如何通过 boot::boot() 同时为多对变量 bootstrap 相关性?
How to bootstrap the correlation via boot::boot() for multiple pairs of variables at the same time?
我必须计算很多自举相关性 (Pearson r)。我对 R 的了解(更不用说编写我自己的函数)是有限的。到目前为止,我只能通过 boot::boot()
单独计算每个自举相关性,由于相关性很高,这非常耗时。
如何同时计算多个自举相关性?
这是我一直在成功使用的代码,即单独计算每个相关性。这意味着我将不得不重复这段代码大约 300 次,交换一小部分每次的代码。
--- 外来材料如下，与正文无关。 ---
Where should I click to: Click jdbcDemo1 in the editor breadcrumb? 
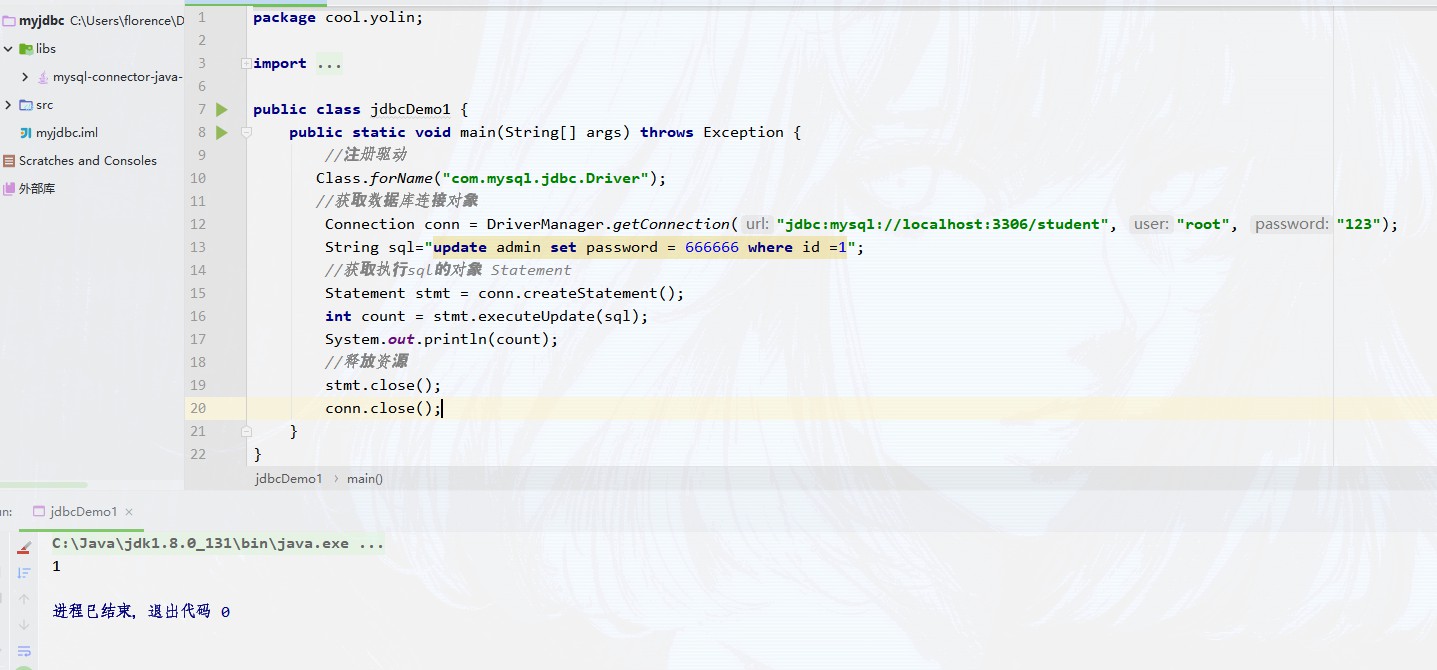pyautogui.click(x=288, y=478)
bootPearsonSZ <- function(data,i){
cor(BdSZ<span class="math-container">$ndh[i],BdSZ$</span>nkr_erst[i], use = "complete.obs", method = "pearson") # BdSZ = name of the data tibble I'm working with
}
set.seed(1)
boot_PearsonSZ <- boot(BdSZ, bootPearsonSZ, 10000)
boot_PearsonSZ
mean(boot_PearsonSZ$t) #Shows me the bootstrapped value for Pearson r
boot.ci(boot.out = boot_PearsonSZ, type = "all", conf = 0.99) #Shows me the 99% conf. intervall
这是我用于一次计算至少一些相关性但未成功的代码。代码无法正常工作: boot()
的输出仅向我显示函数中最后一行的相关性,即 cor(BdSZ$ndh[i],BdSZ$azr[i], use = "complete.obs", method = "pearson")
bootPearsonSZ <- function(data,i){
cor(BdSZ<span class="math-container">$ndh[i],BdSZ$</span>nkr_erst[i], use = "complete.obs", method = "pearson") # BdSZ = name of the data tibble I'm working with
cor(BdSZ<span class="math-container">$ndh[i],BdSZ$</span>nkr_ge[i], use = "complete.obs", method = "pearson")
cor(BdSZ<span class="math-container">$ndh[i],BdSZ$</span>nkr_an[i], use = "complete.obs", method = "pearson")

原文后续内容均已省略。